  3. BTExpress

    BTExpress Well-Known Member

    Don't care for his pious posturing, either. But he's the bleeping Dr. Fauci of money advice, complete in that Americans by and large don't listen to him, either, to their demise.

    Not if it's done to gin up patriotism for some foreign bomb-dropping enterprise.
     
    OscarMadison likes this.
  4. Jerry-atric

    Jerry-atric Well-Known Member

    It is also important to keep Hollywood’s industry in business.

    Give me mah Netflix!
     
  5. OscarMadison

    OscarMadison Well-Known Member

    The big tell from Ramsey in that article was his referral to "eight dollar an hour dweebs" or however it was he put it. I've heard that sort of talk from both sides of my family. It usually happens before and after they flex about church and how they're justlikethis with Jesus. (Not so much with the neighbors they're supposed to love as themselves.) They're all prosperous and yet seem to have no sense of abundance in their lives because there's never enough. We love to talk about the freakish end of the prosperity gospel people, but the truth is, Ramsey has presented a more acceptable version of it to people who like to see themselves as better than the rank and file human. A lot of his actual financial advice is sound. However, he wraps it in aspirational spins and misinterpreted scripture that appeals to the kind of person who wants affirmation they really are just a year or two away from the boat, the country club membership, and a step or ten up the social ladder.

    I don't think that's why we are still seeing stories like this.

    I have friends in Memphis who work with The Faces of COVID Project. Some of them worked with me on NAMES and there are a few who work with CARES now.

    Even as far back as the late eighties, when NAMES started, people were saying it was overkill. Their argument was everyone already knew about AIDS, and it was pointless to put that much effort into creating memorial quilts. Aside from it being a beau geste for people who saw friends, family, and churches refuse to name their kin who succumbed to AIDS, it was a way to remind everyone who saw those panels their loved ones existed. It gave a face and told about the lives of people like them. It might just sink in that this could happen to them.

    We can't know who had their Saul of Tarsus moment then and we can't know that know. Sometimes it can come from places that might seem silly to the rest of us, but if it hits home and makes someone think twice about their beliefs and actions, it's valuable. An instance that comes to mind is a woman who admitted to being fairly narrow-minded about who got AIDS and had so time or sympathy for people who wanted to keep talking about avoidance of risky behavior. Then she had this big wakeup call and started pestering the media, churches, everyone she could get to listen. What changed her mind? She read about Elizabeth Glaser's death from complications from HIV. She was a big Starsky and Hutch fan and reading about the Glasers finally got through to her.

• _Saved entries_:
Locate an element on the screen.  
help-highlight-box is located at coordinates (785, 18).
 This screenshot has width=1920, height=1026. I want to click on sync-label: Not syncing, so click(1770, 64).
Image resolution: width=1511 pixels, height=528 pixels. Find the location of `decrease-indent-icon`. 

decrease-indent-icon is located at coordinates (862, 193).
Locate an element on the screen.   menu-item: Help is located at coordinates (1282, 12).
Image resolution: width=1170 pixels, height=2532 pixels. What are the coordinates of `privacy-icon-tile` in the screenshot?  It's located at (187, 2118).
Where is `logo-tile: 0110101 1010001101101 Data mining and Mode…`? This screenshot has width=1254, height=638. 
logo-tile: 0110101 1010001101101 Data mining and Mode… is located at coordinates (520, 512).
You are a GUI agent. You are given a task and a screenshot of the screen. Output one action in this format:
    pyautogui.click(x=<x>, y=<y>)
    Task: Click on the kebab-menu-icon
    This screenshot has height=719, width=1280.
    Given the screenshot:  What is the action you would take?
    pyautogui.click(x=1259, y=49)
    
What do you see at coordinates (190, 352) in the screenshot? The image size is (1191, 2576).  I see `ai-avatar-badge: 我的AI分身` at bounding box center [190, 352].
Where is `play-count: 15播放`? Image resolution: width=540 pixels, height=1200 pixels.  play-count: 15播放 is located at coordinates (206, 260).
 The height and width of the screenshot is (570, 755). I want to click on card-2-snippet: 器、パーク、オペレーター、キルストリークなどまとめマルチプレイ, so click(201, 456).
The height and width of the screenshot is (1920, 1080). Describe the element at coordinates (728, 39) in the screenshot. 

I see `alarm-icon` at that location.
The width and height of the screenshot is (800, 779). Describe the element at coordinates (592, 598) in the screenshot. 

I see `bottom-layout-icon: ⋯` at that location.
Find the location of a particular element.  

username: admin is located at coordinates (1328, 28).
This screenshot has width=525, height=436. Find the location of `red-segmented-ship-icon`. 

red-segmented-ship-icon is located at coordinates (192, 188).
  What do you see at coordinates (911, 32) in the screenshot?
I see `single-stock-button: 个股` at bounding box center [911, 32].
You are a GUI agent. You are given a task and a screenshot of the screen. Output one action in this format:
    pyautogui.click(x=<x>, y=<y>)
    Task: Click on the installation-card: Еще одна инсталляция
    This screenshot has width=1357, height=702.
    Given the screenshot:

• _Actions to take_:
**a.** In the forum thread, rewrite the part starting with "3. BTExpress" and going on through "to their demise.", renaming "pious posturing" as "sanctimonious preaching".
**b.** State whether each statement agrees with the forum thread, answering yes or no and quoting the deciding words: (i) OscarMadison considers much of Ramsey's actual financial advice sound; (ii) the NAMES project began in the early nineties; (iii) the woman changed her mind after reading about Elizabeth Glaser's death.

• _Responses_:
**a.**
3. BTExpress

    BTExpress Well-Known Member

    Don't care for his sanctimonious preaching, either. But he's the bleeping Dr. Fauci of money advice, complete in that Americans by and large don't listen to him, either, to their demise.

**b.**
(i) Yes: "A lot of his actual financial advice is sound."
(ii) No: "Even as far back as the late eighties, when NAMES started"
(iii) Yes: "She read about Elizabeth Glaser's death from complications from HIV."